Chercher la rencontre

Comment réagir face à ce marché en mutation ? Depuis deux ans, la politique initiée cherche à innover en privilégiant l’atout des vignerons, celui de créer un rapport particulier, chaleureux, humain avec le consommateur (comme le soulignait l’étude consommateur financée par le SGV l’an dernier). A titre d’exemple, le syndicat ouvre dans ses locaux l’été, un bar éphémère où les touristes peuvent découvrir les Champagnes et surtout rencontrer les vignerons. Le bilan de la deuxième année est d’ailleurs tout à fait positif : 4000 personnes ont fréquenté le lieu cet été, à 80 % des touristes d’origines étrangères âgés de moins de 35 ans. Ce bilan positif l’est moins pour la boutique éphémère ouverte en décembre 2016 à Paris. Si ce lieu a permis de générer une belle image et une communication positive, le chiffre d’affaires n’a pas suivi.

Occuper le terrain

Tirant les conclusions de ces expériences, le Syndicat ajuste ses ambitions mais ne change pas de cap. « Nous avons des ambitions accrues pour 2018 » martèle Maxime Blin. D’ailleurs, le Syndicat s'interroge sur d’autres actions à mener et s’autorise toutes les idées. L’idée d’un bar parisien dédié aux champagnes de vignerons ? La directrice générale du syndicat, Corinne Genin reste prudente : « les idées doivent être mesurées au vu du budget du syndicat. S’il est conséquent, il n’est pas extensible. Faire un choix s’est aussi renoncer à d’autres actions ». Il est aussi question de présence dans les salons B to B en France (avec Vinovision) mais aussi à l’étranger (Hong Kong International Wine Fair, Alimentaria).

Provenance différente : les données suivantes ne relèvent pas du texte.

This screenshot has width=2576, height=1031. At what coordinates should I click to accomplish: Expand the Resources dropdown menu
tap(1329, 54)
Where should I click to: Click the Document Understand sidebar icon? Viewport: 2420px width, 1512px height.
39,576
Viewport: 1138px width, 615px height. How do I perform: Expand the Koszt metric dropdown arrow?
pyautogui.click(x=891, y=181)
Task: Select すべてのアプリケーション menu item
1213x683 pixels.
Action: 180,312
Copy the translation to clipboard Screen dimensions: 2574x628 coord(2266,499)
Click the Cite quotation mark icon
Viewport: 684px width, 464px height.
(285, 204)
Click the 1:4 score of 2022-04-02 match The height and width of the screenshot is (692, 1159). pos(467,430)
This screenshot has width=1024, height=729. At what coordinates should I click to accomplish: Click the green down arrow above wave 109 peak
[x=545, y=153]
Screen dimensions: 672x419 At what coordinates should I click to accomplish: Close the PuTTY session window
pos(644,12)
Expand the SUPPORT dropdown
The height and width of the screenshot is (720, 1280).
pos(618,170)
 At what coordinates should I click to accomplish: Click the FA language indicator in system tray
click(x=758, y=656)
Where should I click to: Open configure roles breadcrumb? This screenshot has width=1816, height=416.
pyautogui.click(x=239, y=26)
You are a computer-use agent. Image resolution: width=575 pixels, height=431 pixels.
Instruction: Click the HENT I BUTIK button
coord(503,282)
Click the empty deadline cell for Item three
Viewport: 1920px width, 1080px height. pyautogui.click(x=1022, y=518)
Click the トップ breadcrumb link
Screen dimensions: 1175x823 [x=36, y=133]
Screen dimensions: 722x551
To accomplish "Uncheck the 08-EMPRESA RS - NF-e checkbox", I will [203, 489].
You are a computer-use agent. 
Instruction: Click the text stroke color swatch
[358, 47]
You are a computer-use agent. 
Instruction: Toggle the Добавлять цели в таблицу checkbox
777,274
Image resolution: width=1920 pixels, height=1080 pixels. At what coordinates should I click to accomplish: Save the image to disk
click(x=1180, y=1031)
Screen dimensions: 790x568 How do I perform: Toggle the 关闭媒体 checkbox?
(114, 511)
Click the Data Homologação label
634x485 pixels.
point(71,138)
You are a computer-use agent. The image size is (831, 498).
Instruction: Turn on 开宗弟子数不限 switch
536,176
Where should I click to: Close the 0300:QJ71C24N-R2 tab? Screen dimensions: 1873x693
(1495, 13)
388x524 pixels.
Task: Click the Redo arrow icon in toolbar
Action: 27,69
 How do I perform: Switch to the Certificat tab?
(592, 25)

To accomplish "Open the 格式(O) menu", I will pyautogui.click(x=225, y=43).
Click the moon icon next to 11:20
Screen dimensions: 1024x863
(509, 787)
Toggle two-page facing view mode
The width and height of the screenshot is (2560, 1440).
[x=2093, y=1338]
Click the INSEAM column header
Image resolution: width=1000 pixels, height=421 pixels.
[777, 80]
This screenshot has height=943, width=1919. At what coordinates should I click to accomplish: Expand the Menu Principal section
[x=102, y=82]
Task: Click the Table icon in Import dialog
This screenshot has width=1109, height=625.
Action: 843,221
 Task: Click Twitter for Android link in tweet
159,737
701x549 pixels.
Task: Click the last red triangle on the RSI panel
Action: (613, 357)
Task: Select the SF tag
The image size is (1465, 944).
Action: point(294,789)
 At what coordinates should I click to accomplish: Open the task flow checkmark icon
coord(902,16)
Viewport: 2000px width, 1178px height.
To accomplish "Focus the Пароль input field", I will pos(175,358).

Derrière cette stratégie en pleine construction se meut l’ambition de permettre à chaque vigneron de créer de la valeur ajoutée, l’obsession du Syndicat étant l'augmentation du prix de vente. Cette politique d’encouragement de la hausse des prix, s’inscrit d’ailleurs en parfaite harmonie avec la stratégie globale du vignoble. Jean-Marie Barillère, coprésident du Conseil Interprofessionnel des Vins de Champagne (CIVC), expliquait ainsi lors du salon Prowein en mars 2017, que la création de valeur ajoutée était la seule réponse à la concurrence féroce qu’opèrent certaines bulles étrangères sur le marché européen et les pays tiers. Un avis à demi-partagé par les Vignerons indépendants de Champagne qui réclamaient en juin dernier une hausse des rendements autorisés, certains stocks étant au plus bas. Et Maxime Blin de couper court au débat : « si certaines exploitations n’ont plus de bouteilles à vendre, il faut se poser la question de l'augmentation du prix. Malheureusement, c’est un mal pour un bien ».

 

*Le président rendait hommage à Patrick Lebrun, décédé accidentellement la semaine dernière.